11.8 — Pointers and arrays

Pointers and arrays are intrinsically related in C++.

Array decay

In a previous lesson, you learned how to define a fixed array:

int array[5]{ 9, 7, 5, 3, 1 }; // declare a fixed array of 5 integers

To us, the above is an array of 5 integers, but to the compiler, array is a variable of type int[5]. We know what the values of array[0], array[1], array[2], array[3], and array[4] are (9, 7, 5, 3, and 1 respectively).

In all but two cases (which we’ll cover below), when a fixed array is used in an expression, the fixed array will decay (be implicitly converted) into a pointer that points to the first element of the array. You can see this in the following program:

#include <iostream>

int main()
{
    int array[5]{ 9, 7, 5, 3, 1 };

    // print address of the array's first element
    std::cout << "Element 0 has address: " << &array[0] << '\n';

    // print the value of the pointer the array decays to
    std::cout << "The array decays to a pointer holding address: " << array << '\n';


    return 0;
}

On the author’s machine, this printed:

Element 0 has address: 0042FD5C
The array decays to a pointer holding address: 0042FD5C

It’s a common fallacy in C++ to believe an array and a pointer to the array are identical. They’re not. In the above case, array is of type “int[5]”, and its “value” is the array elements themselves. A pointer to the array would be of type “int*”, and its value would be the address of the first element of the array.

We’ll see where this makes a difference shortly.

All elements of the array can still be accessed through the pointer (we’ll see how this works in the next lesson), but information derived from the array’s type (such as how long the array is) can not be accessed from the pointer.

However, this also effectively allows us to treat fixed arrays and pointers identically in most cases.

For example, we can dereference the array to get the value of the first element:

int array[5]{ 9, 7, 5, 3, 1 };

// Deferencing an array returns the first element (element 0)
std::cout << *array; // will print 9!

char name[]{ "Jason" }; // C-style string (also an array)
std::cout << *name << '\n'; // will print 'J'

Note that we’re not actually dereferencing the array itself. The array (of type int[5]) gets implicitly converted into a pointer (of type int*), and we dereference the pointer to get the value at the memory address the pointer is holding (the value of the first element of the array).

We can also assign a pointer to point at the array:

#include <iostream>

int main()
{
    int array[5]{ 9, 7, 5, 3, 1 };
    std::cout << *array << '\n'; // will print 9

    int* ptr{ array };
    std::cout << *ptr << '\n'; // will print 9

    return 0;
}

This works because the array decays into a pointer of type int, and our pointer (also of type int) has the same type.

Differences between pointers and fixed arrays

There are a few cases where the difference in typing between fixed arrays and pointers makes a difference. These help illustrate that a fixed array and a pointer are not the same.

The primary difference occurs when using the sizeof() operator. When used on a fixed array, sizeof returns the size of the entire array (array length * element size). When used on a pointer, sizeof returns the size of a memory address (in bytes). The following program illustrates this:

#include <iostream>

int main()
{
    int array[5]{ 9, 7, 5, 3, 1 };

    std::cout << sizeof(array) << '\n'; // will print sizeof(int) * array length

    int* ptr{ array };
    std::cout << sizeof(ptr) << '\n'; // will print the size of a pointer

    return 0;
}

This program prints:

20
4

A fixed array knows how long the array it is pointing to is. A pointer to the array does not.

**REQUIREMENTS:**
1. Can you write out the part of the pointers and arrays lesson that opens with the words containing "Pointers and arrays are" and closes with "and 1 respectively)."?
2. Can you give again the part of the entries that opens with the line containing "Task: Open the Oops episode thumbnail" and runs through the last of the entries?

**DATA FOR THIS EXERCISE:**
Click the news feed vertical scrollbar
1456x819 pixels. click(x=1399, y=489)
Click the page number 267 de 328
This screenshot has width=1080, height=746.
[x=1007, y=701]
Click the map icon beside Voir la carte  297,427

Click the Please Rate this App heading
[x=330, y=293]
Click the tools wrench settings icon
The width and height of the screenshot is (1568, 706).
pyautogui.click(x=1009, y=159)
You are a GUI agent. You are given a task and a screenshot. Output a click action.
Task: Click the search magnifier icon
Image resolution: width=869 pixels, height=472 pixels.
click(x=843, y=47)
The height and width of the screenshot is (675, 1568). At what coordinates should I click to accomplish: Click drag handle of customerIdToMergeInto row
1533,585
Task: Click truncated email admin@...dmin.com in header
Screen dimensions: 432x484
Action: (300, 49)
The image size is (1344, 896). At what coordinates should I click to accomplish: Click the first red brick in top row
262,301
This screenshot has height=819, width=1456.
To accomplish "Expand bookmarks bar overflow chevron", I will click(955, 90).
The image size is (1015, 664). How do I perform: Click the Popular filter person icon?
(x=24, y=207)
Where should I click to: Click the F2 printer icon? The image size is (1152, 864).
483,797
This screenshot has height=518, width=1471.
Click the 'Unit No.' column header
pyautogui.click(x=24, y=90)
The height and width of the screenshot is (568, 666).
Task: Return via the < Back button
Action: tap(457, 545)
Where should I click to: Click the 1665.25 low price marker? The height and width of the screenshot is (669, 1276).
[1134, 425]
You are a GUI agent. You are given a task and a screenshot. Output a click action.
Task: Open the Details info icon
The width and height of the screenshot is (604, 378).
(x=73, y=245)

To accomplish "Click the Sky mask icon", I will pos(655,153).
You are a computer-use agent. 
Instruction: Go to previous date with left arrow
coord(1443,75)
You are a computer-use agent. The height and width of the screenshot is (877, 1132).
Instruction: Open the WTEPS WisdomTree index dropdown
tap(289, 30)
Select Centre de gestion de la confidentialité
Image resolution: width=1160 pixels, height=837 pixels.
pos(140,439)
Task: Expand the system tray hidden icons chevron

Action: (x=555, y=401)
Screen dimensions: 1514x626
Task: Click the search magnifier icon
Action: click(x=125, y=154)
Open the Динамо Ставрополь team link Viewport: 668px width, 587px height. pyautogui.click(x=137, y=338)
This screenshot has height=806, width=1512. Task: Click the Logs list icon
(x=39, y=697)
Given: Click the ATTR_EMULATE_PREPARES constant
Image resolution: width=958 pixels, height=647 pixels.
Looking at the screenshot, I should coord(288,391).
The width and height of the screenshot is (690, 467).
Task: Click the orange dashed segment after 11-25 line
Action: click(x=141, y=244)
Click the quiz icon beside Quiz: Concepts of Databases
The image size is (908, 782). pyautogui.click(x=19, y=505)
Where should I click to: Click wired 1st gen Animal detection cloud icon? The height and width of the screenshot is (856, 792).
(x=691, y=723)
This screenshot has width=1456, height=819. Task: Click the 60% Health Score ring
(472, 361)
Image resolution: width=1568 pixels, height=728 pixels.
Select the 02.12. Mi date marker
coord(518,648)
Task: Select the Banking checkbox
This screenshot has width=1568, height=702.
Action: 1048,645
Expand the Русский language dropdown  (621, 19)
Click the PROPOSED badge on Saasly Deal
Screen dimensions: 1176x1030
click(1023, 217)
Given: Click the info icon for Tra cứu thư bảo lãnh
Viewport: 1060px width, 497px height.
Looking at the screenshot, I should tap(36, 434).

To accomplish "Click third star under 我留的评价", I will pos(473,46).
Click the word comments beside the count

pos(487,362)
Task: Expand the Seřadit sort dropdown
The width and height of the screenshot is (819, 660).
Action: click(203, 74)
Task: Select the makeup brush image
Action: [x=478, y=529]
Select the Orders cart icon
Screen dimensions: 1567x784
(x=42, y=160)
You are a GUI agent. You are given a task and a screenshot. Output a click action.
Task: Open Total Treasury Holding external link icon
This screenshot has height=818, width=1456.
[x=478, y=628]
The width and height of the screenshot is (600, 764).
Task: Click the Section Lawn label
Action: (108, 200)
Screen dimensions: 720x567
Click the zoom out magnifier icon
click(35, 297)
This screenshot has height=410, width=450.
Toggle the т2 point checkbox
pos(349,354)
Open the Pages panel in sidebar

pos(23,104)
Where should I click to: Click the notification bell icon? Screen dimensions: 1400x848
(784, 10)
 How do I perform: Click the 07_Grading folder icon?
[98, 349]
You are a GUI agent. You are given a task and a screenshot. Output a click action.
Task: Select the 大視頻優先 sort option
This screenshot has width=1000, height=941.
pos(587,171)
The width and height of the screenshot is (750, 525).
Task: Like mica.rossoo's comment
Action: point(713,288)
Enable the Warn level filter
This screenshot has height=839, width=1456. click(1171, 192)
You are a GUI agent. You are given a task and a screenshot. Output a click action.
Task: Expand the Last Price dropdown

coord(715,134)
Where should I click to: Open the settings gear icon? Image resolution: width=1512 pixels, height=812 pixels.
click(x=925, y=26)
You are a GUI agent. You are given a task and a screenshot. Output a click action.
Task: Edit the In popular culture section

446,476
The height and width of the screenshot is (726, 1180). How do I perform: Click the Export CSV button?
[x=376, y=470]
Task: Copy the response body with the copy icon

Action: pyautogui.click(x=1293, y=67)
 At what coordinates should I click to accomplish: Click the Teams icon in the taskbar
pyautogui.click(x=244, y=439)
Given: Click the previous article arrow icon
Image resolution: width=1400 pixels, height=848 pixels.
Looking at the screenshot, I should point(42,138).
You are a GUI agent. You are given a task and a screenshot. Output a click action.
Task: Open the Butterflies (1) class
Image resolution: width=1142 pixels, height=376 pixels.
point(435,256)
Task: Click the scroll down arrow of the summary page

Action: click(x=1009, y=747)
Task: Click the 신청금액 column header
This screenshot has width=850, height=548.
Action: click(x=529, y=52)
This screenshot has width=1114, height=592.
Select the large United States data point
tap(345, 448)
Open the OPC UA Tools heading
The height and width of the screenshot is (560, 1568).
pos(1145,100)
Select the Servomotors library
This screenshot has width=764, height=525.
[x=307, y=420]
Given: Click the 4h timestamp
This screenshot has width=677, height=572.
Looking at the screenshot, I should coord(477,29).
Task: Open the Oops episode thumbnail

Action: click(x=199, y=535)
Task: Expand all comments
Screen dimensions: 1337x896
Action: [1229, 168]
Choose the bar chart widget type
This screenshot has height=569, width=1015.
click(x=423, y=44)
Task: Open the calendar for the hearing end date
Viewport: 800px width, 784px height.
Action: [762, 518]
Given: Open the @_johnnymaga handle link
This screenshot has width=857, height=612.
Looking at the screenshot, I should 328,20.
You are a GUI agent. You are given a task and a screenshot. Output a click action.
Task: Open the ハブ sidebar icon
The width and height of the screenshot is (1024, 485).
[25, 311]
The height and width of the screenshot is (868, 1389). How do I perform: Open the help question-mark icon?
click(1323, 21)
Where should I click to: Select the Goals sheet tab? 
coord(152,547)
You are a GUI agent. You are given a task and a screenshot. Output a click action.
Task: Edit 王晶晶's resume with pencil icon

**TASK-BY-TASK RESULTS:**
1.
Pointers and arrays are intrinsically related in C++.

Array decay

In a previous lesson, you learned how to define a fixed array:

int array[5]{ 9, 7, 5, 3, 1 }; // declare a fixed array of 5 integers

To us, the above is an array of 5 integers, but to the compiler, array is a variable of type int[5]. We know what the values of array[0], array[1], array[2], array[3], and array[4] are (9, 7, 5, 3, and 1 respectively).

2.
Task: Open the Oops episode thumbnail

Action: click(x=199, y=535)
Task: Expand all comments
Screen dimensions: 1337x896
Action: [1229, 168]
Choose the bar chart widget type
This screenshot has height=569, width=1015.
click(x=423, y=44)
Task: Open the calendar for the hearing end date
Viewport: 800px width, 784px height.
Action: [762, 518]
Given: Open the @_johnnymaga handle link
This screenshot has width=857, height=612.
Looking at the screenshot, I should 328,20.
You are a GUI agent. You are given a task and a screenshot. Output a click action.
Task: Open the ハブ sidebar icon
The width and height of the screenshot is (1024, 485).
[25, 311]
The height and width of the screenshot is (868, 1389). How do I perform: Open the help question-mark icon?
click(1323, 21)
Where should I click to: Select the Goals sheet tab? 
coord(152,547)
You are a GUI agent. You are given a task and a screenshot. Output a click action.
Task: Edit 王晶晶's resume with pencil icon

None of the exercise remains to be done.